In particular, 12 genes overlapping with 4 candidate regions related to heat tolerance QTLs, ADCK1, GOLGA4, ITGA9, ECI2, PRPF4B, PXDC1, ADIPOR2, ALKBH1, DCP1B, SLIRP, SNW1 and SPTLC2, were detected in our study. Heat stress is an important problem compromising animal production and productivity in Shanghai, which is a subtropical region [61]. Heat stress induces heat shock, oxidative stress and osmotic stress, which are deleterious to normal cellular functions [62], such as reduced oocyte competence, thereby causing lower fertility [63]. Heat shock proteins play a crucial role in environmental stress adaptation and thermal balance [15]. PRPF4B and PXDC1, which are potential candidate genes affecting pregnancy establishment and maintenance in Chinese Holstein cattle, were identified by revealing the genetic and biological basis of the reproductive performance of dairy cows under heat stress [64,65,66]. The SNPs in GOLGA4 explained the greatest proportion of the genetic variation in the cow conception rate in Holstein cows [67, 68]. GOLGA4 was found to be associated with milk yield in many dairy populations [69]. ITGA9 was identified in a large number of studies on the signature of selection and environmental adaptation to exposure to thermal stress in cattle [28, 70,71,72]. According to the study of Makina et al. (2015), ADIPOR2, which is related to reproductive performance, was identified by detecting signatures of selection within and between six cattle breeds in South Africa [73]. DCP1B was identified and considered a hub gene because it was involved in multiple pathways related to milk production [74]. SNW1 was considered to be a candidate gene associated with alternative subclinical mastitis traits [75].

We employed a strict criterion that the top 1 % of SNPs with the highest number of occurrences was chosen as an indication of a possible ROH island in the genome.
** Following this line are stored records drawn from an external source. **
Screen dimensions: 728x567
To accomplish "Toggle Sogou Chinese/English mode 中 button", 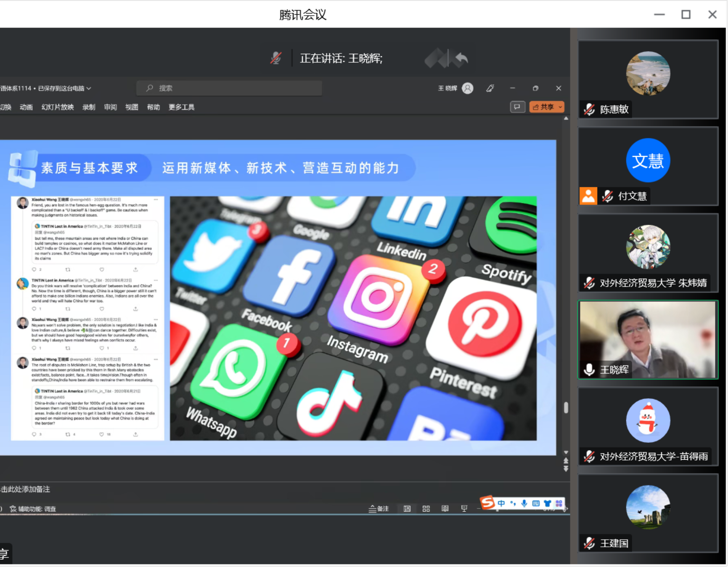I will point(501,503).
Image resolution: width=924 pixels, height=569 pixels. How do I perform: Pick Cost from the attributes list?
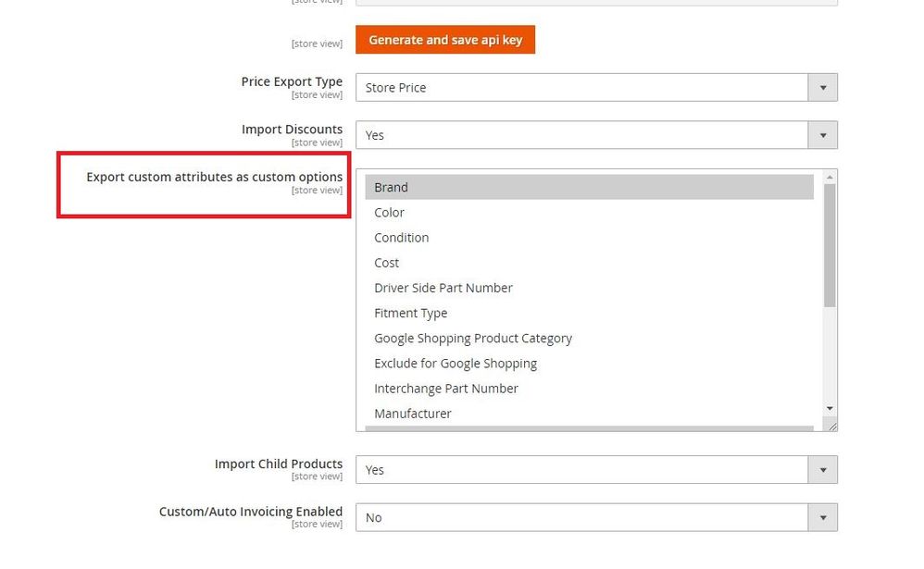pos(386,263)
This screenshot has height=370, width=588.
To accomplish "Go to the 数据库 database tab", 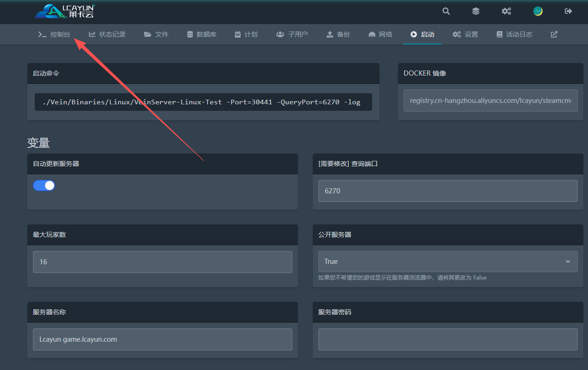I will click(x=202, y=34).
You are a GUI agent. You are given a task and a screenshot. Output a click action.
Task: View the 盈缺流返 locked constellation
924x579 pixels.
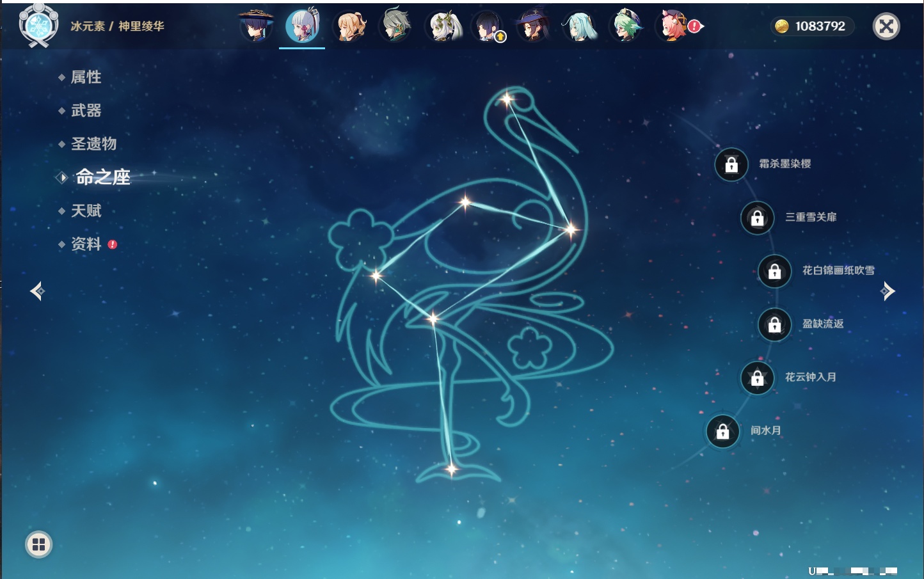(x=774, y=324)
The same threshold was reported in a study on cattle [25]. In our study, BTA21:31,435,280–33,563,201 was detected as a candidate region in the Shanghai Holstein cattle population. Yanhuang cattle are native Chinese cattle from South China. Small and medium ROH were found to be predominant in Yanhuang cattle, and three genes (TMEM266, ETFA and ISL2) at 32 Mb on BTA21 were also detected [76]. ETFA was explored on the cGTEx website and was reported to be significantly associated with 8 economically important traits, such as mastitis and overall conformation score. We detected candidate selection regions in the Shanghai Holstein cattle population by using ROH that harbour genes associated with milk production (ABCA9, ALPL, C2CD2, CDC42, and PER2), reproduction (ABCC1, AIRN, CDX2, DCPS, ESPNL, ISL2, and MSX1), resistance to diseases/higher immunity (ABCC6, COMMD4, CSPG4, DDOST, KCNMB1, PLXNA4, RAP1GAP, SLIT3, and ST3GAL4), heat stress (ACAT2, AMZ2, GMPR2, MRPL18, PINK1, PKDCC, SOD2, and WTAP), and feed efficiency or lipid metabolism (AGPAT4, KIF17, NEIL1, PRKAR1A, SLC22A1, and THSD4).
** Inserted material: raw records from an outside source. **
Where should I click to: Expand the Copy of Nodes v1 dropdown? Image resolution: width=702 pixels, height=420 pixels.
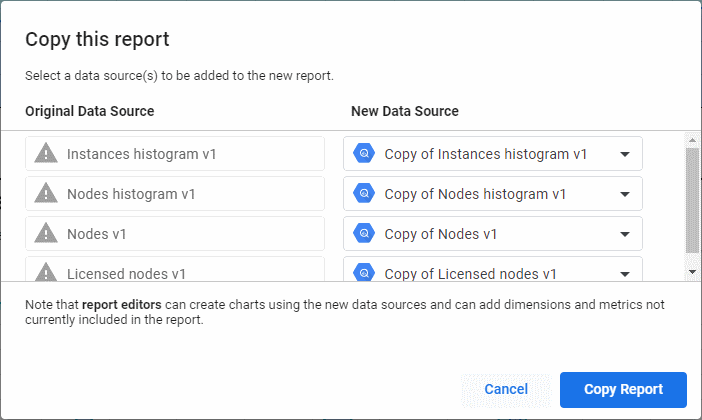point(624,234)
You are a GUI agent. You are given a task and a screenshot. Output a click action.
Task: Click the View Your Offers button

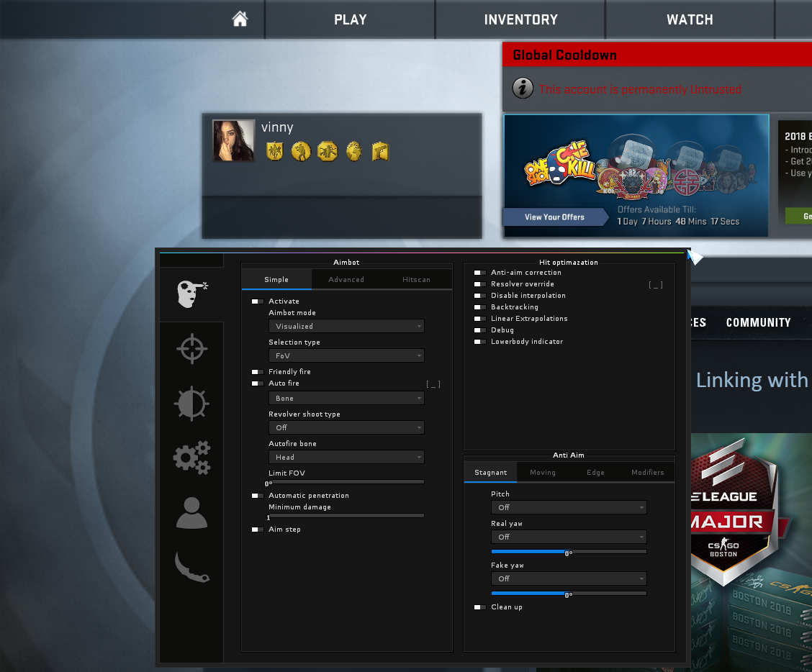click(x=554, y=217)
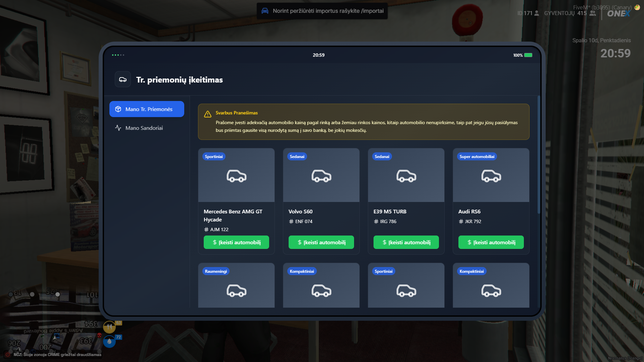
Task: Open the Mano Tr. Priemonės tab
Action: click(x=147, y=109)
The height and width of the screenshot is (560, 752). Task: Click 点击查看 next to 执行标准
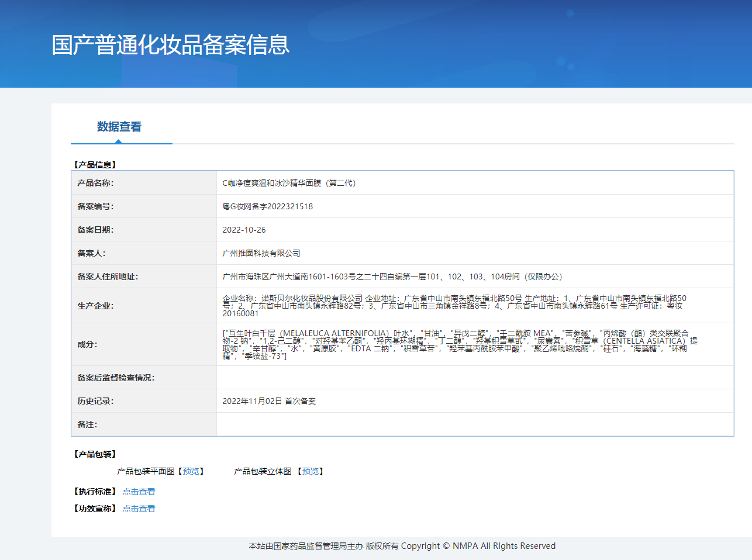point(139,492)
There are 11 genes detected by both methods. The MTIF3 gene located on chromosome 12 has been found to inhibit the autophagy pathway in heat-shocked oocytes, affecting the mRNA abundance of MTIF3 and further disrupting oocyte energy balance, this impairing embryonic development [77]. UBD has potential roles in innate immunity [78]. Zare et al. suggested UBD and POLR1D as candidates for susceptibility to Mycobacterium avium subspecies paratuberculosis infection [79]. A search for known QTLs affecting traits related to adaptation in the QTL database showed that UBD is located in the region between 15 and 40 Mb on chromosome 23 and harbours putative QTLs affecting cattle cell- and antibody-mediated immune response, tick resistance, heat tolerance, and respiratory rate [80]. LNX2 was described earlier in the literature as a mastitis-related gene [81] and a candidate gene for residual body weight gain [82]. USP12 plays an important role in stabilizing and enhancing the cellular function of androgen receptors, which are very important in regulating various sperm functions and have also been reported as fertility-related protein-coding genes in crossed cattle breeds [83].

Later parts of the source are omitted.